Collected data entries ::
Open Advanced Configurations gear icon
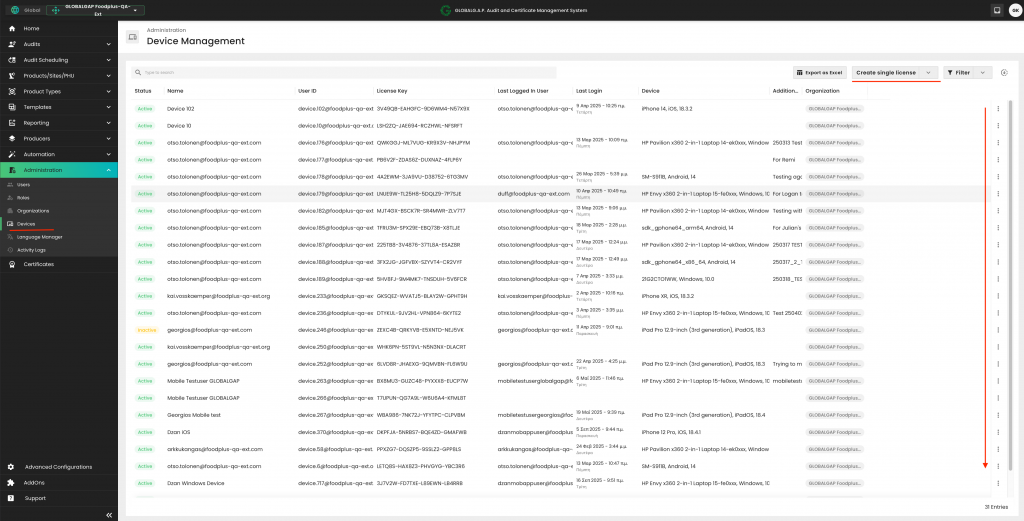The height and width of the screenshot is (521, 1024). tap(12, 467)
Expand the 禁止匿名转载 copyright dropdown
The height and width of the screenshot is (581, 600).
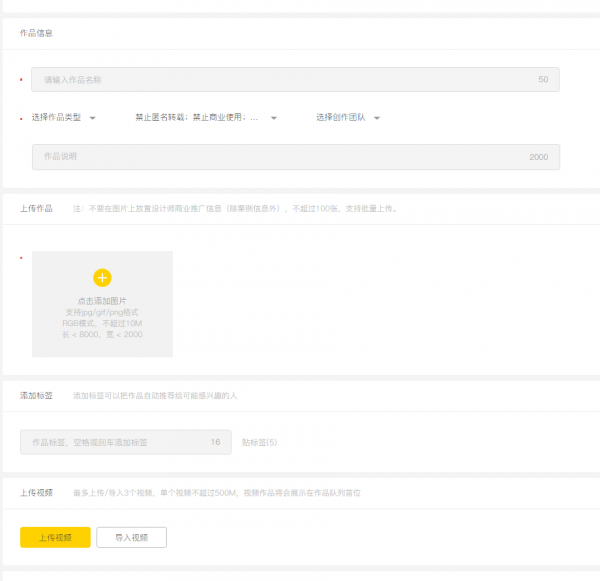click(197, 118)
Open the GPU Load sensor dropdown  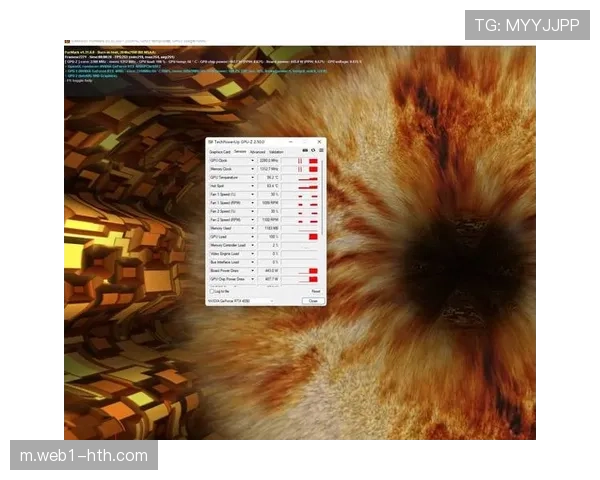(x=252, y=236)
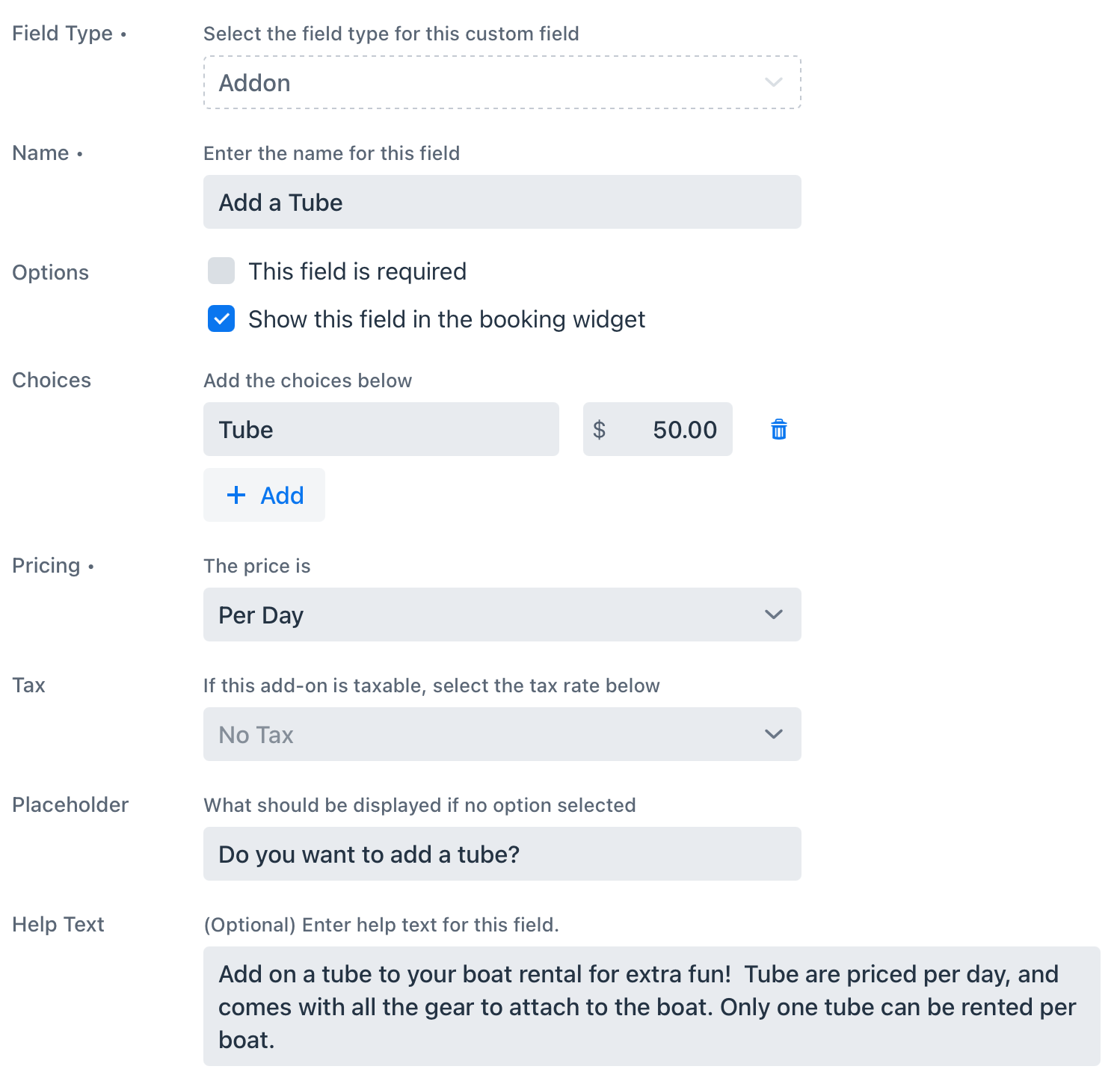Uncheck 'Show this field in the booking widget'
The width and height of the screenshot is (1120, 1084).
pyautogui.click(x=221, y=318)
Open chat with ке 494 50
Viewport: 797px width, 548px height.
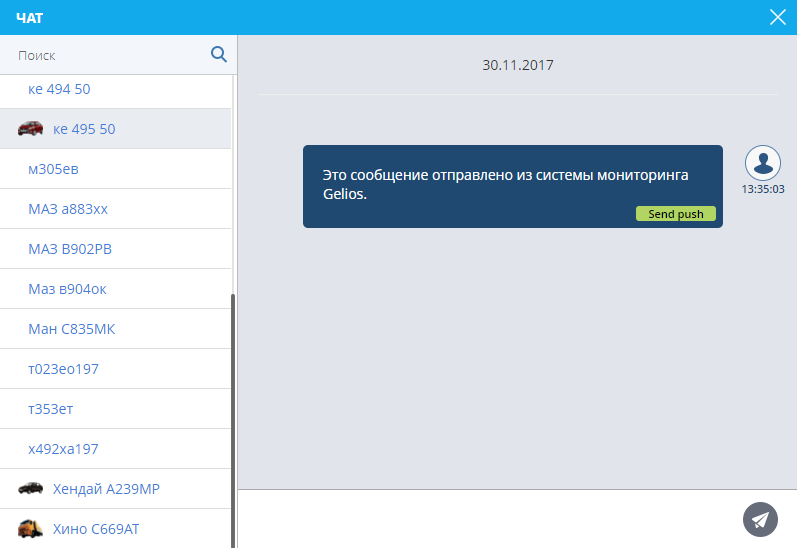pos(60,89)
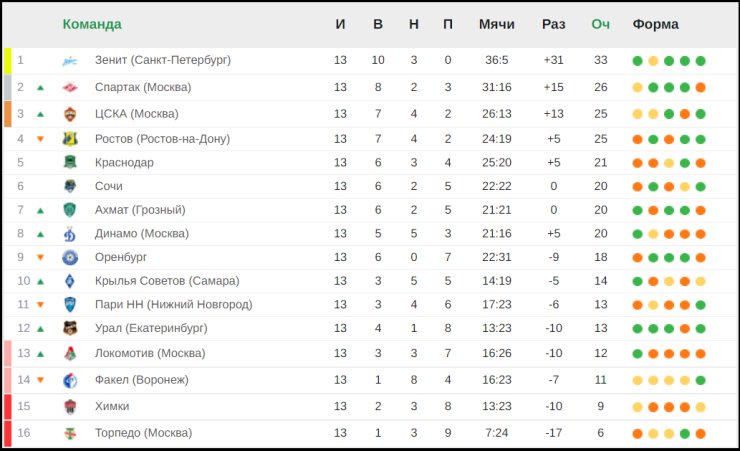740x451 pixels.
Task: Click the Torpedo Moscow club logo
Action: pos(70,433)
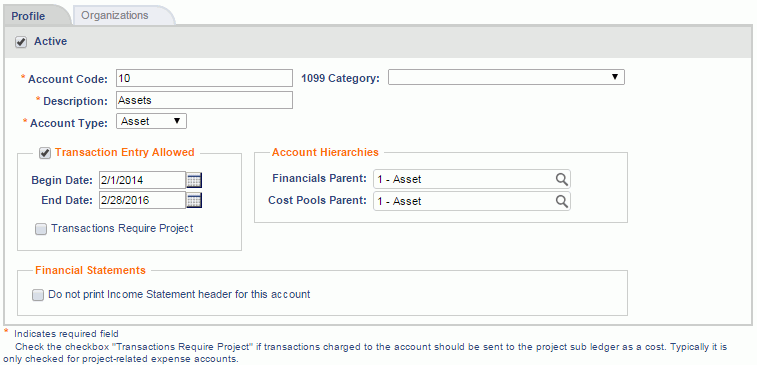Edit the Description field containing Assets
Screen dimensions: 757x365
click(x=204, y=100)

Goal of the exercise ::
Please write out exactly the lines from the one containing "Open chat with ке 494 50" through the last line of the records above, and leave out any pictures.

Your response ::
Open chat with ке 494 50
Viewport: 797px width, 548px height.
pos(60,89)
740x451 pixels.
Task: Click the Torpedo Moscow club logo
Action: pos(70,433)
Edit the Description field containing Assets
Screen dimensions: 757x365
click(x=204, y=100)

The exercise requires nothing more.